IotchulindraRai/Heart-disease-prediction-using-Ml-project with GUI training models and make prediction based on model of dataset it was done for learning
linked in : https://np.linkedin.com/in/chulindra-rai-a51308206
🎯 Building a Machine Learning Model to Predict Heart Disease
✅ Dataset: The heart.csv file contains features like age, cholesterol, resting blood pressure, and more to predict the presence of heart disease (output).
🚀 Steps Taken:
1️⃣ Data Cleaning: Removed duplicates and ensured no missing values.
2️⃣ Feature Engineering:
Separated categorical (e.g., chest pain type) and continuous (e.g., age) variables.

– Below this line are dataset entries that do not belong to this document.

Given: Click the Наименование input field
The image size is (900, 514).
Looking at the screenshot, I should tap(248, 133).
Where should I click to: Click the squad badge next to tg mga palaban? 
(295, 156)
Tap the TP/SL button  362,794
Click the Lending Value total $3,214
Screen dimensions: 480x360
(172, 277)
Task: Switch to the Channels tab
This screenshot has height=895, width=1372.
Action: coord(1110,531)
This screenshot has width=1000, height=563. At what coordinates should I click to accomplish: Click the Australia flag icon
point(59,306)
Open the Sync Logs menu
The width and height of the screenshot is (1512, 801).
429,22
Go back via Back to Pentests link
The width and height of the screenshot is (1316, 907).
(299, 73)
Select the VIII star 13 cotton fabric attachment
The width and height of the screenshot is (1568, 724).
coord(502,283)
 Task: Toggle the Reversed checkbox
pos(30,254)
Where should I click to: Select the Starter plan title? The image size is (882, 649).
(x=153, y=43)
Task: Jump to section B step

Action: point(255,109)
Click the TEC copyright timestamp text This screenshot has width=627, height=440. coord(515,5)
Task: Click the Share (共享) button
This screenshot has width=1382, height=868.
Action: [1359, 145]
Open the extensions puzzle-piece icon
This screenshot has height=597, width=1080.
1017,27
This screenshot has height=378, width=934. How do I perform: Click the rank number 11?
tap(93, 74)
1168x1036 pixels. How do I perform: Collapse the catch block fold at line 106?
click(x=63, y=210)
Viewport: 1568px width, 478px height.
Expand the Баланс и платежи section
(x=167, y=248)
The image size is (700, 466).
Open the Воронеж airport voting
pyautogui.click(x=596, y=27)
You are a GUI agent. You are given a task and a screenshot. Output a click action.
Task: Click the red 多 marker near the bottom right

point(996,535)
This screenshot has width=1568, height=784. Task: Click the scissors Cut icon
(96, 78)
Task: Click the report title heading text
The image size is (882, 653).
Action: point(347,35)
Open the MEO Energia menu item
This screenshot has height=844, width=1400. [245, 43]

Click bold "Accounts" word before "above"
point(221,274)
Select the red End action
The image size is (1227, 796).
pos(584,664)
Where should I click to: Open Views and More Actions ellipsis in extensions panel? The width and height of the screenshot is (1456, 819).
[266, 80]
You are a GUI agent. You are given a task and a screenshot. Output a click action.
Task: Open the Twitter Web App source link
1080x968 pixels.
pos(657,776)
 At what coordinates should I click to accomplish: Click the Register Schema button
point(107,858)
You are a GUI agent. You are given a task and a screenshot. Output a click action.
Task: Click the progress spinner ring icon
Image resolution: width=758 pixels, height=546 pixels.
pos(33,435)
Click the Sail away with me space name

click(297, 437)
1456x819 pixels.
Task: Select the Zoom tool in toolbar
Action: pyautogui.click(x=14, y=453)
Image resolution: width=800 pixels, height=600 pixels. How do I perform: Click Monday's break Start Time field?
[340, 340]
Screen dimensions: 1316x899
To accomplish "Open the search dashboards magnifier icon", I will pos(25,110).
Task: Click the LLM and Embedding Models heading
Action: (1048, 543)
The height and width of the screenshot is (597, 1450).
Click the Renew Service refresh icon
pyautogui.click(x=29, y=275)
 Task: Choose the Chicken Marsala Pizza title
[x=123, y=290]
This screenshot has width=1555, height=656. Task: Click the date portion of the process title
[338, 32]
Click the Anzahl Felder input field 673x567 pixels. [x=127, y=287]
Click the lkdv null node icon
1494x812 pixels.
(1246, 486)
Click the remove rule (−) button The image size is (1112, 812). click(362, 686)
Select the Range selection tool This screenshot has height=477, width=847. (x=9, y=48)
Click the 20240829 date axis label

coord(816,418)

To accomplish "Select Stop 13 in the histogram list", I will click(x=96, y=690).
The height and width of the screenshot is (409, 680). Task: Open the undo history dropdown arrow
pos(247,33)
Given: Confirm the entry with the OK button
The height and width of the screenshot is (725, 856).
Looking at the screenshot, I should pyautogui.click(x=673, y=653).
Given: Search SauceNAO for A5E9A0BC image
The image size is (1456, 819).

Applied one-hot encoding for categorical variables.
Scaled continuous features using StandardScaler.
3️⃣ Model Training: Trained 6 different algorithms:
Logistic Regression (57% Accuracy)
SVM (80%)
KNN (78%)
Decision Tree (78%)
Random Forest (Best! 88%)
Gradient Boosting (77%)
4️⃣ Model Comparison: Visualized results with a bar plot to identify the top performer: Random Forest.
5️⃣ Deployment:
Saved the model using joblib.
Faced feature mismatch issues during new data predictions (fix needed!).
💡 Key Takeaways:
Preprocessing and feature engineering play a huge role in model performance.
Random Forest is a robust algorithm for this problem.
Consistency in feature names is crucial for smooth deployment.